--- START ---
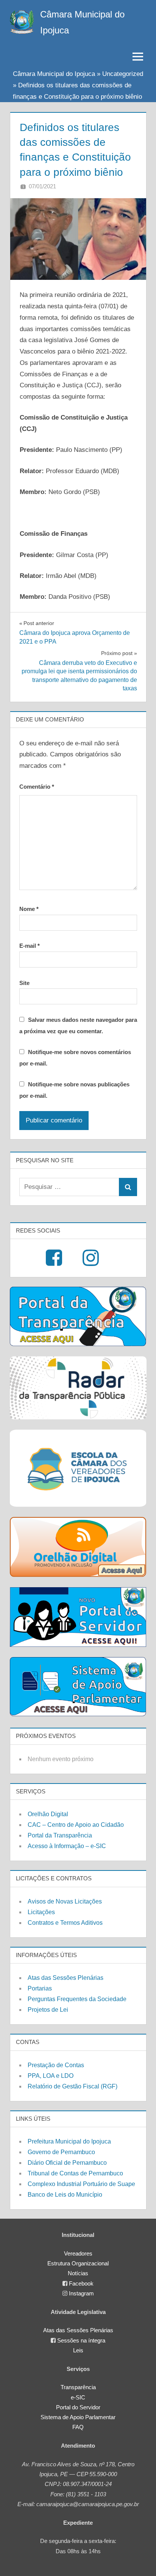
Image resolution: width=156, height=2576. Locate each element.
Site (24, 983)
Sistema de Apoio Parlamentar (78, 2417)
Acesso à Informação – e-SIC (67, 1846)
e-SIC (78, 2397)
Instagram (81, 2293)
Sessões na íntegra (81, 2340)
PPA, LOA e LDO (50, 2075)
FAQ (78, 2427)
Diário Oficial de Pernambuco (67, 2162)
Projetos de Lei (48, 2009)
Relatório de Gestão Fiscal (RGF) (72, 2086)
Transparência (78, 2387)
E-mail (29, 945)
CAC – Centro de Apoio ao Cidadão (76, 1825)
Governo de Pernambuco (61, 2152)
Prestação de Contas (56, 2065)
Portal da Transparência (60, 1835)
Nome (29, 909)
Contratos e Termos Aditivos (65, 1922)
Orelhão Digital (48, 1814)
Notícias (78, 2273)
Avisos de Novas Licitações (65, 1901)
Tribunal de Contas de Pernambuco (75, 2173)
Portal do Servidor (78, 2407)
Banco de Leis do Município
--- END ---
## What is needed
Set down the records again exactly as they appear, leaving each picture behind.

## Written reply
Image resolution: width=156, height=2576. Locate each element.
Site (24, 983)
Sistema de Apoio Parlamentar (78, 2417)
Acesso à Informação – e-SIC (67, 1846)
e-SIC (78, 2397)
Instagram (81, 2293)
Sessões na íntegra (81, 2340)
PPA, LOA e LDO (50, 2075)
FAQ (78, 2427)
Diário Oficial de Pernambuco (67, 2162)
Projetos de Lei (48, 2009)
Relatório de Gestão Fiscal (RGF) (72, 2086)
Transparência (78, 2387)
E-mail (29, 945)
CAC – Centro de Apoio ao Cidadão (76, 1825)
Governo de Pernambuco (61, 2152)
Prestação de Contas (56, 2065)
Portal da Transparência (60, 1835)
Nome (29, 909)
Contratos e Termos Aditivos (65, 1922)
Orelhão Digital (48, 1814)
Notícias (78, 2273)
Avisos de Novas Licitações (65, 1901)
Tribunal de Contas de Pernambuco (75, 2173)
Portal do Servidor (78, 2407)
Banco de Leis do Município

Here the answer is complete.